ZURBARÁN, Francisco de
(b. 1598, Fuente de Cantos, d. 1664, Madrid)

Vision of Brother Andrés Salmerón

Oil on canvas, 290 x 222 cm
Monastery, Guadalupe

After producing a trial piece for the Hieronymite monastery at Guadalupe in 1638, Zurbarán signed a contract on 2 March 1639, which obligated him to supply eight pictures for the sacristy, each portraying a noted brother of the order. These paintings remain in their original place and constitute the best surviving example of a series of monastic history painted in the seventeenth century.

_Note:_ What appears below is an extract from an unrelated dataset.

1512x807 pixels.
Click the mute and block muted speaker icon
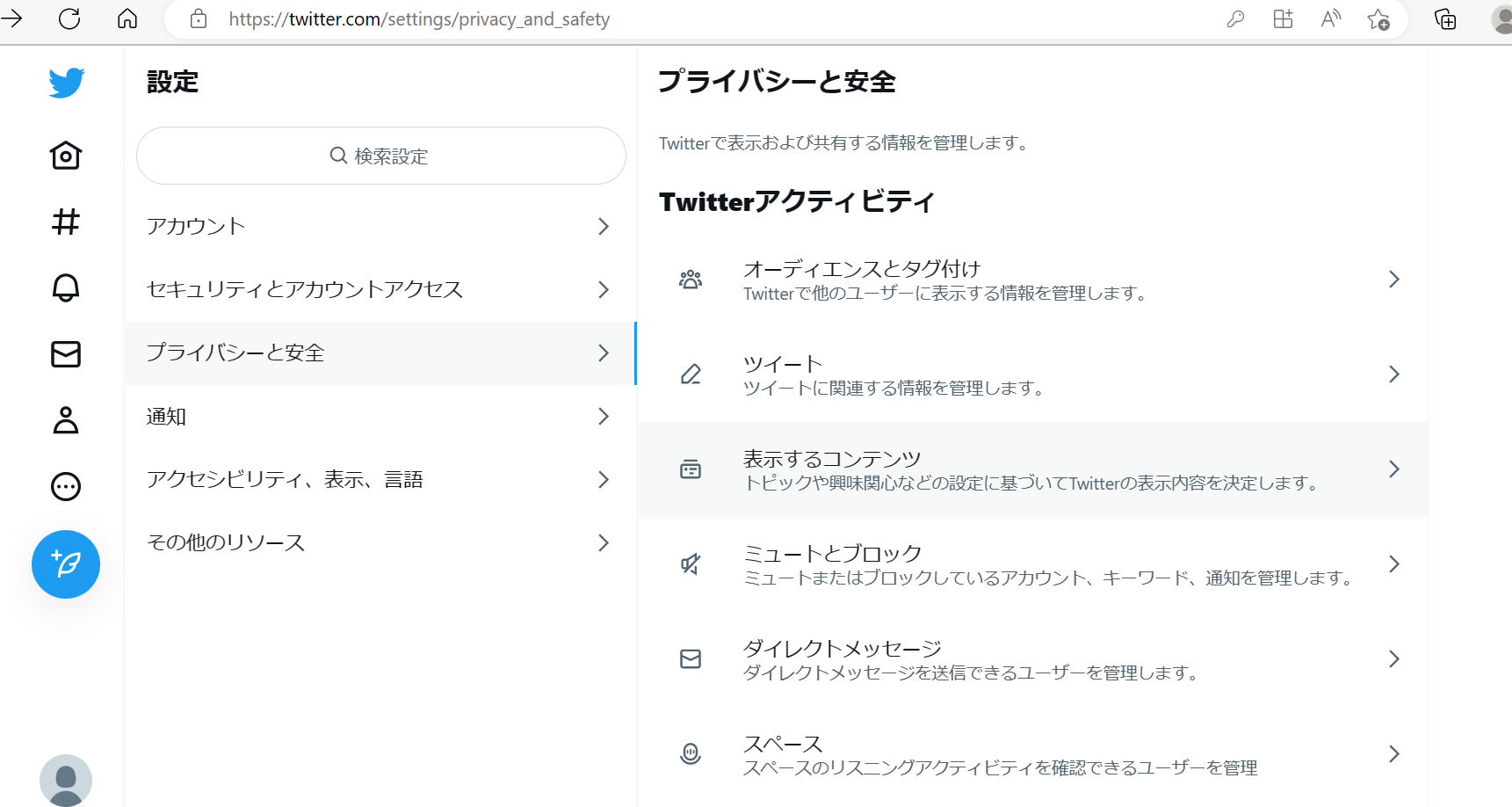[x=691, y=563]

The spiritual achievements of the Guadalupe Hieronomytes are exemplified in the Vision of Brother Andrés Salmerón, in which Zurbarán's art of immediacy attains a pinnacle of intensity and feeling. Set in an indeterminate space that is flooded with amber light, the scene is divided by swirling, cyclonic clouds which accompany the appearance of Christ. In the shallow foreground zone, a mystical encounter takes place between two towering figures. Christ, garbed in a bright pink robe, reaches out and gently touches the forehead of Brother Andrés, who is posed in strict profile, hands clasped in a reverential attitude. The absence of external expression seems to turn all emotion inward, making the experience truly ineffable.